--- Required work ---
Of the entries below, return exactly those lines that fall between the one containing "Instruction: Click the" and the one containing "Task: Click the line", the two end lines included.

--- Stored data ---
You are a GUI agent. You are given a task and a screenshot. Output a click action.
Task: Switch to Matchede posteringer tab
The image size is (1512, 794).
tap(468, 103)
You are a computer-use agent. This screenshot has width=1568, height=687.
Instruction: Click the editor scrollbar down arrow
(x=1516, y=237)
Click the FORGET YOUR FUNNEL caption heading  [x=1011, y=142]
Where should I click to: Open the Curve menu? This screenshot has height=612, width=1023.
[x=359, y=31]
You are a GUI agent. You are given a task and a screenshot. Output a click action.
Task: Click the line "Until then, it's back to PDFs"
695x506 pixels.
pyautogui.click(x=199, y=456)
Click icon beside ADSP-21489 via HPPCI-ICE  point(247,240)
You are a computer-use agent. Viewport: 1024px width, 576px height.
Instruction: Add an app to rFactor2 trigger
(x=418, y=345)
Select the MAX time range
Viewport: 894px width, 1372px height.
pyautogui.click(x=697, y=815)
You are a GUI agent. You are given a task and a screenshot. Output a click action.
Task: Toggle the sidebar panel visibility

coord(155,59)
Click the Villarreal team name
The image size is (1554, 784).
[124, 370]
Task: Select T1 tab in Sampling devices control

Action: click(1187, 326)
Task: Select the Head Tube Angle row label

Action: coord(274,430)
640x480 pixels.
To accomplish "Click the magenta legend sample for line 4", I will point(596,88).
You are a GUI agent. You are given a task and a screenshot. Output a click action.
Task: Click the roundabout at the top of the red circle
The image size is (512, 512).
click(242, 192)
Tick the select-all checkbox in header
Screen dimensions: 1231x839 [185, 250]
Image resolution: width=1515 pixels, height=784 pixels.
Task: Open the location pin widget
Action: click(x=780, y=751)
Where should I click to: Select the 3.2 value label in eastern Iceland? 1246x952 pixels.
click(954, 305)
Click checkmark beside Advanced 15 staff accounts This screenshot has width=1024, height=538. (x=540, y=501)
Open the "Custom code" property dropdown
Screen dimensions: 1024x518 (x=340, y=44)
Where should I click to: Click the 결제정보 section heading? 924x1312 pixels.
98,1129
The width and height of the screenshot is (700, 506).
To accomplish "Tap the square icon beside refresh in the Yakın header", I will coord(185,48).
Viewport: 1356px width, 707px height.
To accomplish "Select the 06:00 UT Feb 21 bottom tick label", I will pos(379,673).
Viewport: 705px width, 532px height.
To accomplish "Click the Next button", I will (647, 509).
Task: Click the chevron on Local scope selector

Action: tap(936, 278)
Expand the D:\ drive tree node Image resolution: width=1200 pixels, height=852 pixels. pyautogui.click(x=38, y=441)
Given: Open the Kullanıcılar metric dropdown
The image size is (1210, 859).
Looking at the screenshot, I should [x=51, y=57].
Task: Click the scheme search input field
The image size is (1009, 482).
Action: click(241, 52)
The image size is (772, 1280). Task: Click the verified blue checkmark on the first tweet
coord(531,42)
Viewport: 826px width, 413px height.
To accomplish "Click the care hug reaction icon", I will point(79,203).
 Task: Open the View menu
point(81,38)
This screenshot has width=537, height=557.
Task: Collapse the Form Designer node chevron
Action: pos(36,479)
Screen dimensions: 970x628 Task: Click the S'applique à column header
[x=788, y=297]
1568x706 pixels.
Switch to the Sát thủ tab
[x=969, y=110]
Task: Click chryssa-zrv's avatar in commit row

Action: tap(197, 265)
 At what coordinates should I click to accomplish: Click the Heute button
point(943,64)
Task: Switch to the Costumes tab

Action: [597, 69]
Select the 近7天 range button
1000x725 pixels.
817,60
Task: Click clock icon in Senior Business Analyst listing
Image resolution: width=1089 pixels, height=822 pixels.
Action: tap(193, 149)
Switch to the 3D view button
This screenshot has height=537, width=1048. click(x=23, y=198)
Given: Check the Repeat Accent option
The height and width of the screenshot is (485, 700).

--- Answer section ---
Instruction: Click the editor scrollbar down arrow
(x=1516, y=237)
Click the FORGET YOUR FUNNEL caption heading  [x=1011, y=142]
Where should I click to: Open the Curve menu? This screenshot has height=612, width=1023.
[x=359, y=31]
You are a GUI agent. You are given a task and a screenshot. Output a click action.
Task: Click the line "Until then, it's back to PDFs"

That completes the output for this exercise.